Saturday, December 18, 2004

The Poseidon Adventure Review

There are a few movies I remember being surprised at as a child. These were movies that I saw on television or Beta/VHS that were made before my time and not meant as children's stories. Some of them were genuine classics like To Kill a Mockingbird that instilled in me a sense that beauty and art can be found in a film. Others were like the Poseidon Adventure that while not particularly masterful films still showed me that there were many other films out there besides the "family" films being churned out at the local cineplex. These films eventually opened up to me the world of cinema.

I first saw the Poseidon Adventure at Grandma and Papa's house. I had been dropped off by my mother for an afternoon while she went shopping or some other mundane task. After flipping channels awhile I came across this great sinking ship and fell mystified into a grand epic adventure. To this day I recall my mother coming home during the final 20 minutes or so and me making her stay because I just had to see the ending. She had seen the film, but praised it as a classic adventure and allowed me to see the end. Periodically I have caught bits and pieces of the movie again on cable and always pause to watch a scene or two. I bought it in a bargain bin a few months back and joyfully added it to my collection. Last night Amy and I decided to watch it.

Watching it on DVD I realize this was the first time I have ever actually seen the very beginning of the movie. As a child I caught the picture 10-20 minutes into and all subsequent viewings have all been by catching it part way through on television. I am afraid the movie as a whole doesn't hold up all that well to my childhood memory. Oh, it's a big, grand adventure, but like the ship of the movie, it starts to sink under its own enormousness.

It has a basic 70's disaster movie plot. Big ocean cruise liner is hit by enormous wave and is turned upside down, killing nearly everyone. A few survivors are followed as they make their way up (down?) the ship and try to escape. It is way over the top and it almost seems as if the director Ronald Neame told his actors to ham it up in every scene. Gene Hackman and Ernest Borgnine do their best howling at each other in every other scene.

The script follows very basic rules. It rolls like something you would see in a basic screenwriter's class. You start with an establishing shot, follow it with a basic introduction of your main characters while making sure their essential character motivation is directly handed to the audience in their first few minutes of screen time. Then you set your plot into action. It's disaster is even set into action by an evil corporate leader. Leslie Nielson plays the good captain who is hounded by a goon sent from the ships corporate owner to ensure it ports for its final time on the right date. The corporate goon orders Nielson's captain to increase speed though Nielson argues this will surely cause the old ship to sink. The corporate goon, of course, wins and sets up the disaster. On a sidenote it is unintentionally funny to watch Nielson in a serious role when everyone knows his slew of later, goofier roles in movies such as the Naked Gun and Airplane.
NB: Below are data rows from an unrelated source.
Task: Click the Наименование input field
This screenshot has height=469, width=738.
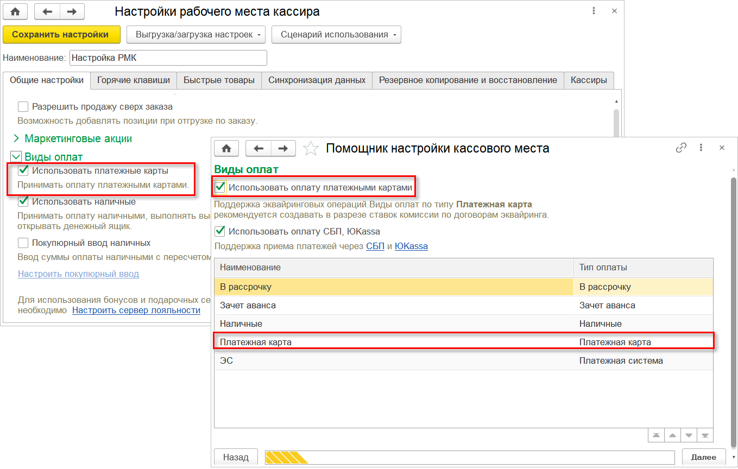Action: (168, 58)
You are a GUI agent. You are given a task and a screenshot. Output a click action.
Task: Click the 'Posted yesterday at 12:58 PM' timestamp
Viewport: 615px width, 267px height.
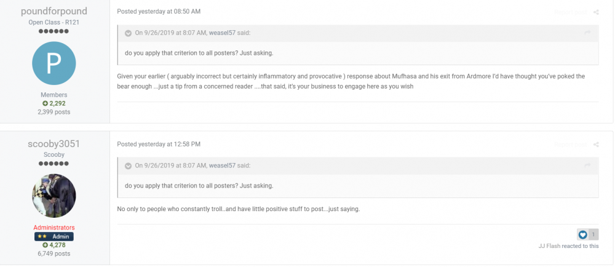[159, 144]
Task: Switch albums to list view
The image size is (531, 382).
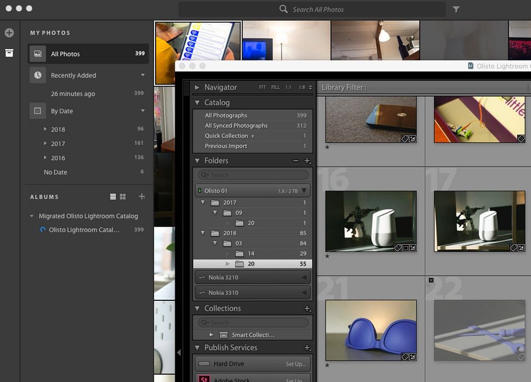Action: (x=113, y=197)
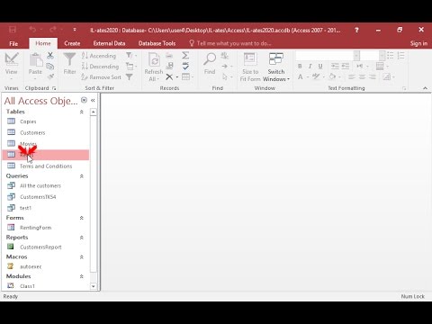432x324 pixels.
Task: Click the CustomersReport report icon
Action: coord(11,247)
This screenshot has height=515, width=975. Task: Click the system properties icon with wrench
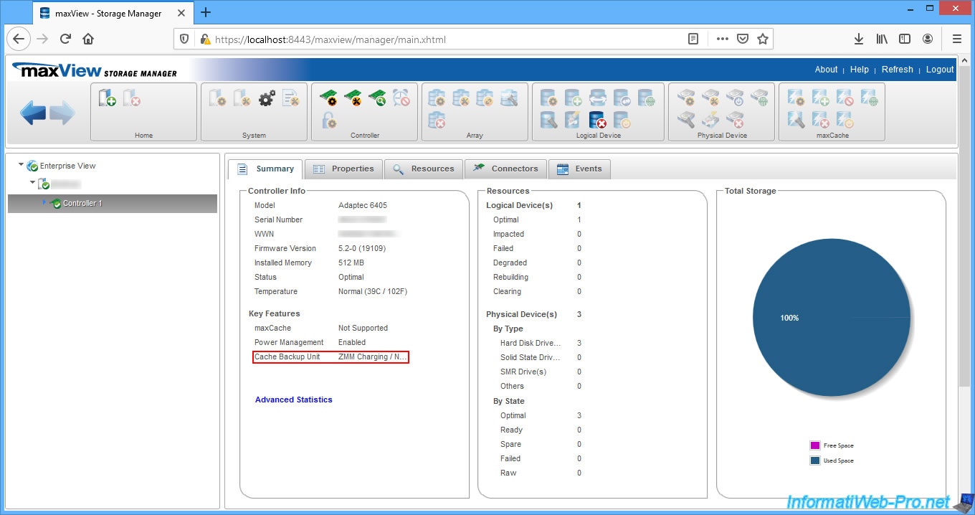pos(242,99)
This film acts like it invented implausibly. Gene Hackman reverend moves, acts, and orders others around like he's the ship's captain though he has no previous knowledge of how the ship's design, or conceivably the physics of a cruise liner. Yet his motivation for acting like this was set up earlier. Before the ship sinks we get a sermon from this unorthodox preacher who believes in helping onesfelf instead of relying on Divine intervention. Likewise all the other characters follow along in their previously established types, never budging from this set character mold and certainly not evolving in any meaningful way.
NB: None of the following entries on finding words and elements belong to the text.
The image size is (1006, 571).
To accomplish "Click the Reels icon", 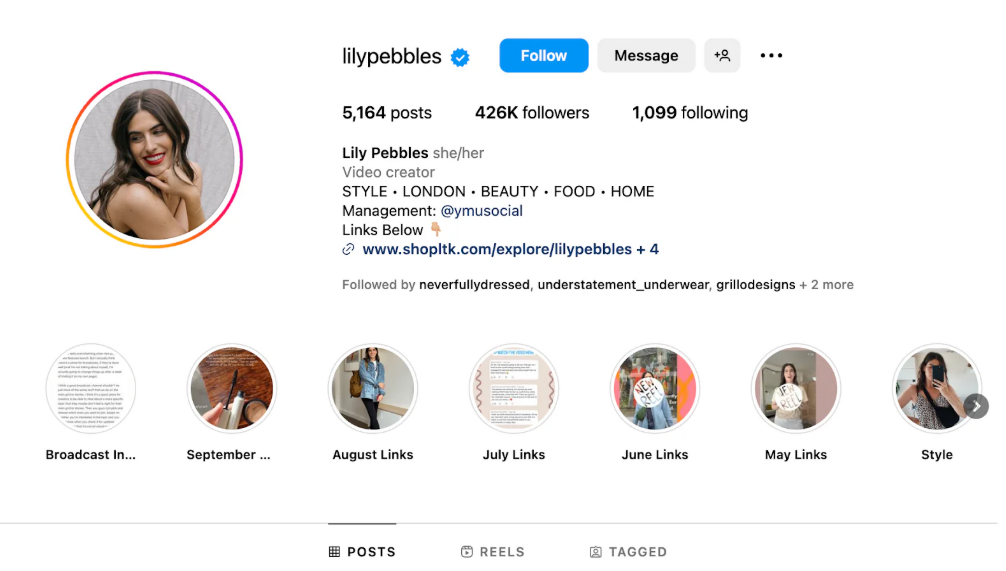I will point(467,552).
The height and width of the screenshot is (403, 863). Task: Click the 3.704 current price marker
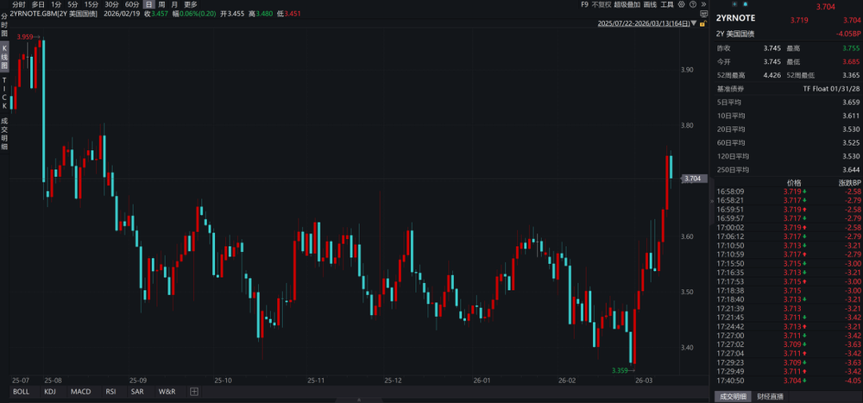[x=693, y=179]
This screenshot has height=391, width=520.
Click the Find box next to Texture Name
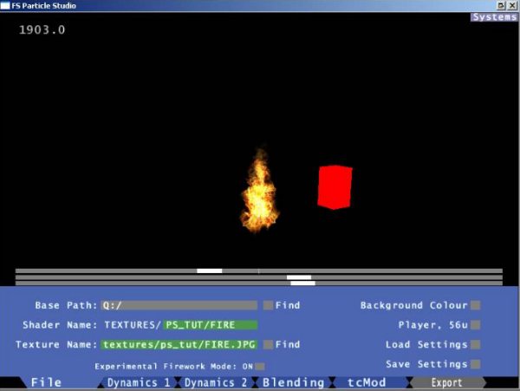(268, 344)
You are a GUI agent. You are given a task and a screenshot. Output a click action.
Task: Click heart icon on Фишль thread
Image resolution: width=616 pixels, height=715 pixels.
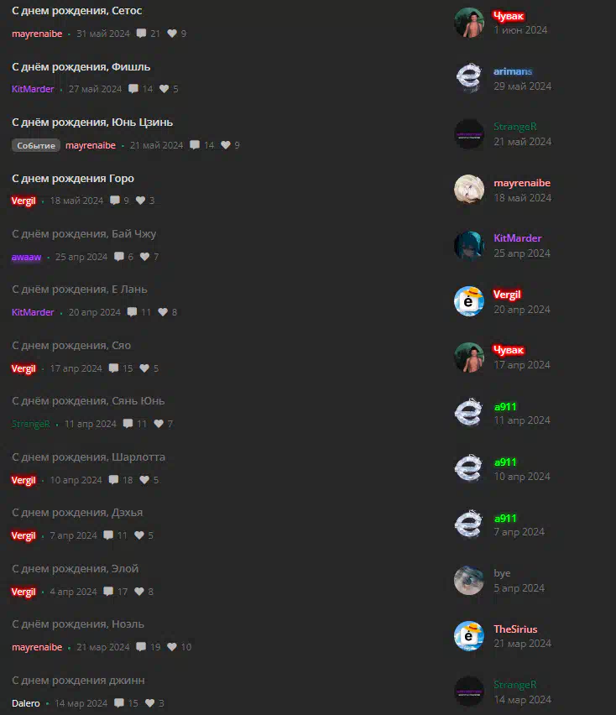164,89
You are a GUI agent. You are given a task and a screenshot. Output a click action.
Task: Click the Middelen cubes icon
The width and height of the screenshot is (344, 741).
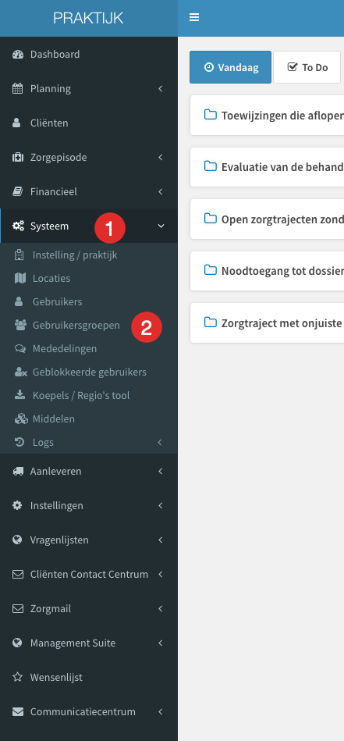(x=21, y=419)
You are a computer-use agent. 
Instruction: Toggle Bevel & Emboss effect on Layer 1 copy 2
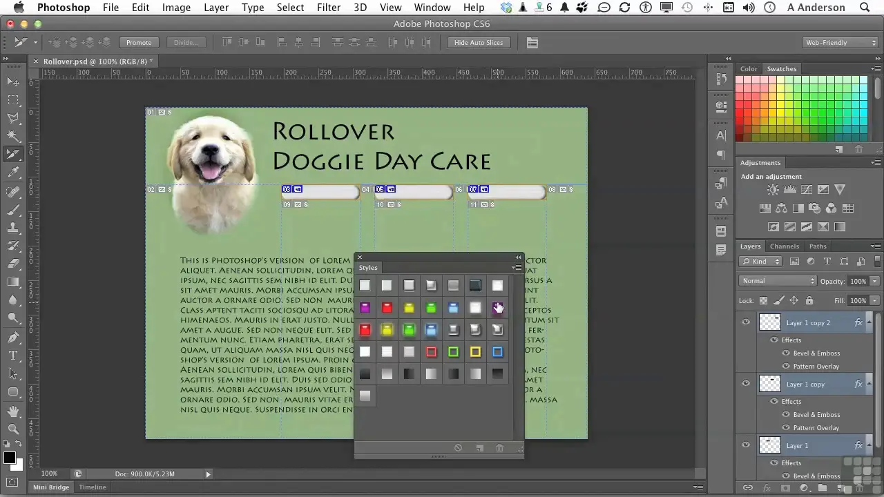(786, 353)
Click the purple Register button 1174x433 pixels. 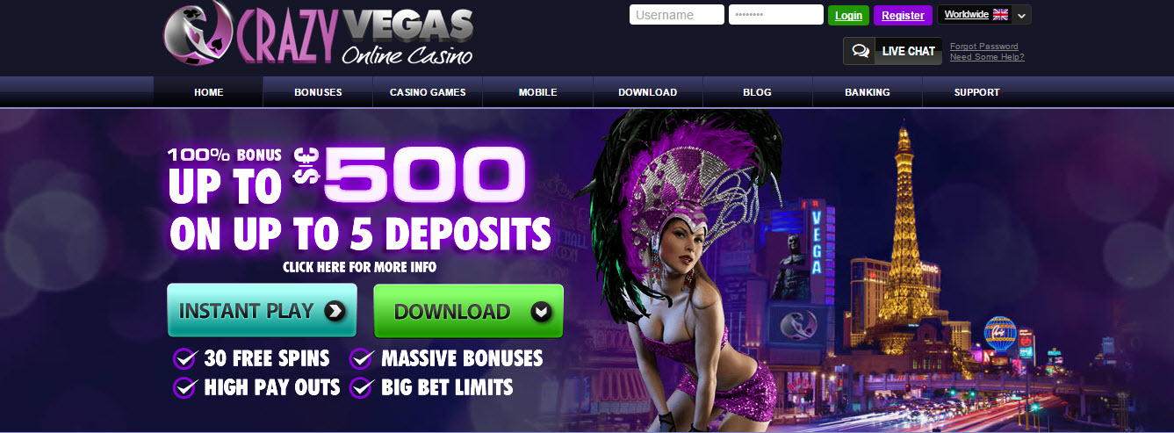click(x=903, y=15)
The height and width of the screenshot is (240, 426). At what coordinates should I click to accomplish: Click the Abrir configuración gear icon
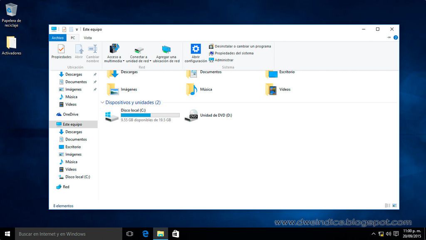pos(196,49)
All of this is not to say the film isn't enjoyable. It is not high art after all. It knows full well it's purpose is to entertain the audience and nothing more. It does this quite well. Though its plot is strained it moves along with a quick pace and maintains a claustrophobic tension throughout. I have not seen many of the other disaster movies of the era so I cannot place the Poseidon Adventure accordingly amongst their ranks. But as an action/adventure flick you could do worse.


Mae said...

When do you leave for Paris? Please make sure to take as many pictures as possible so we can live vicariously through you and Amy. Have fun and be careful! :)

midnitcafe said...

We leave bright and early Thursday morning. Don't worry, I'll take lots of pictures. Amy was just browsing on the internet various places to go in Paris. There were lots of gorgeous pictures of the city at Christmastime. I now have to take the computer so I can download pictures to it mid trip and take more. Because the camera only stores 130 or so pictures at a pop.